## HOW TO COMPLETE THIS TASK:
Output every entry verbatim.
RECORDS TO PROCESS Start Marker
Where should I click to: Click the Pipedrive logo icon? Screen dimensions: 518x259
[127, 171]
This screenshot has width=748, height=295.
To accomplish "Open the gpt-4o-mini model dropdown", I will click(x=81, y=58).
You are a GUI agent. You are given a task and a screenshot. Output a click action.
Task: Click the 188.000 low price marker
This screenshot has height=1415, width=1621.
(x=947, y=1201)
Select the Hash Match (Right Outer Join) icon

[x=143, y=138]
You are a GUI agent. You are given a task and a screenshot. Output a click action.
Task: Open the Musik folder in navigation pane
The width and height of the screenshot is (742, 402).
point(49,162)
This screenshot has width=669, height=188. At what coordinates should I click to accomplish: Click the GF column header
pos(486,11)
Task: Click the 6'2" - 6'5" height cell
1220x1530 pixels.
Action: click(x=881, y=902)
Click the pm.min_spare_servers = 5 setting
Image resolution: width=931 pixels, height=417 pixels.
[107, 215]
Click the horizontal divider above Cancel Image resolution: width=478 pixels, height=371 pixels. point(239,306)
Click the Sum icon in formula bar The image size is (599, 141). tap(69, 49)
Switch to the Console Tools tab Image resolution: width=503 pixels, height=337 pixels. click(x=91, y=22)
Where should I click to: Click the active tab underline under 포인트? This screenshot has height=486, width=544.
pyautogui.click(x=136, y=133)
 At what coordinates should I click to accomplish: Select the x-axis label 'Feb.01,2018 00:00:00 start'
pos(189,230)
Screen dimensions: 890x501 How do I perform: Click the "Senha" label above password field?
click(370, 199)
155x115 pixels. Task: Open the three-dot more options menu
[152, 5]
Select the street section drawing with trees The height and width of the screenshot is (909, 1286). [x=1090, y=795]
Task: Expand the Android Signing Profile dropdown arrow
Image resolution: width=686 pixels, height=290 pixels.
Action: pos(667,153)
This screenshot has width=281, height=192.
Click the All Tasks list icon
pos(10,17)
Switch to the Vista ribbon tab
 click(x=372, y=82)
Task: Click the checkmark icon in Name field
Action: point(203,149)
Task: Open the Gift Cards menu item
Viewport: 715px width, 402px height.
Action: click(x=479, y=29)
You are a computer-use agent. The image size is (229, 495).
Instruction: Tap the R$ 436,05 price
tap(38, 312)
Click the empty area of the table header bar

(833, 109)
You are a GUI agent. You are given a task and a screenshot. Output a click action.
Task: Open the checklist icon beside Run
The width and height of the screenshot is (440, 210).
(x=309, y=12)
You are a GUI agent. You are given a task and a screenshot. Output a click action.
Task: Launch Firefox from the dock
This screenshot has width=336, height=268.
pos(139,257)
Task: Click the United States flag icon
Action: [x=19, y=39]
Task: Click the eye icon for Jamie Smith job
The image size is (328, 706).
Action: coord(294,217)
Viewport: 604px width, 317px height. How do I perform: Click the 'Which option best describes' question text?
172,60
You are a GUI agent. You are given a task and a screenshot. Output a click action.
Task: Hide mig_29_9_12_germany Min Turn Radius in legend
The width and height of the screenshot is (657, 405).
RECORDS TO PROCESS End Marker
## WRITTEN RESPONSE:
Where should I click to: Click the Pipedrive logo icon? Screen dimensions: 518x259
[127, 171]
This screenshot has width=748, height=295.
To accomplish "Open the gpt-4o-mini model dropdown", I will click(x=81, y=58).
You are a GUI agent. You are given a task and a screenshot. Output a click action.
Task: Click the 188.000 low price marker
This screenshot has height=1415, width=1621.
(x=947, y=1201)
Select the Hash Match (Right Outer Join) icon

[x=143, y=138]
You are a GUI agent. You are given a task and a screenshot. Output a click action.
Task: Open the Musik folder in navigation pane
The width and height of the screenshot is (742, 402).
point(49,162)
This screenshot has width=669, height=188. At what coordinates should I click to accomplish: Click the GF column header
pos(486,11)
Task: Click the 6'2" - 6'5" height cell
1220x1530 pixels.
Action: click(x=881, y=902)
Click the pm.min_spare_servers = 5 setting
Image resolution: width=931 pixels, height=417 pixels.
[107, 215]
Click the horizontal divider above Cancel Image resolution: width=478 pixels, height=371 pixels. point(239,306)
Click the Sum icon in formula bar The image size is (599, 141). tap(69, 49)
Switch to the Console Tools tab Image resolution: width=503 pixels, height=337 pixels. click(x=91, y=22)
Where should I click to: Click the active tab underline under 포인트? This screenshot has height=486, width=544.
pyautogui.click(x=136, y=133)
 At what coordinates should I click to accomplish: Select the x-axis label 'Feb.01,2018 00:00:00 start'
pos(189,230)
Screen dimensions: 890x501 How do I perform: Click the "Senha" label above password field?
click(370, 199)
155x115 pixels. Task: Open the three-dot more options menu
[152, 5]
Select the street section drawing with trees The height and width of the screenshot is (909, 1286). [x=1090, y=795]
Task: Expand the Android Signing Profile dropdown arrow
Image resolution: width=686 pixels, height=290 pixels.
Action: pos(667,153)
This screenshot has width=281, height=192.
Click the All Tasks list icon
pos(10,17)
Switch to the Vista ribbon tab
 click(x=372, y=82)
Task: Click the checkmark icon in Name field
Action: point(203,149)
Task: Open the Gift Cards menu item
Viewport: 715px width, 402px height.
Action: click(x=479, y=29)
You are a computer-use agent. The image size is (229, 495).
Instruction: Tap the R$ 436,05 price
tap(38, 312)
Click the empty area of the table header bar

(833, 109)
You are a GUI agent. You are given a task and a screenshot. Output a click action.
Task: Open the checklist icon beside Run
The width and height of the screenshot is (440, 210).
(x=309, y=12)
You are a GUI agent. You are given a task and a screenshot. Output a click action.
Task: Launch Firefox from the dock
This screenshot has width=336, height=268.
pos(139,257)
Task: Click the United States flag icon
Action: [x=19, y=39]
Task: Click the eye icon for Jamie Smith job
The image size is (328, 706).
Action: coord(294,217)
Viewport: 604px width, 317px height. How do I perform: Click the 'Which option best describes' question text?
172,60
You are a GUI agent. You are given a task and a screenshot. Output a click action.
Task: Hide mig_29_9_12_germany Min Turn Radius in legend
The width and height of the screenshot is (657, 405).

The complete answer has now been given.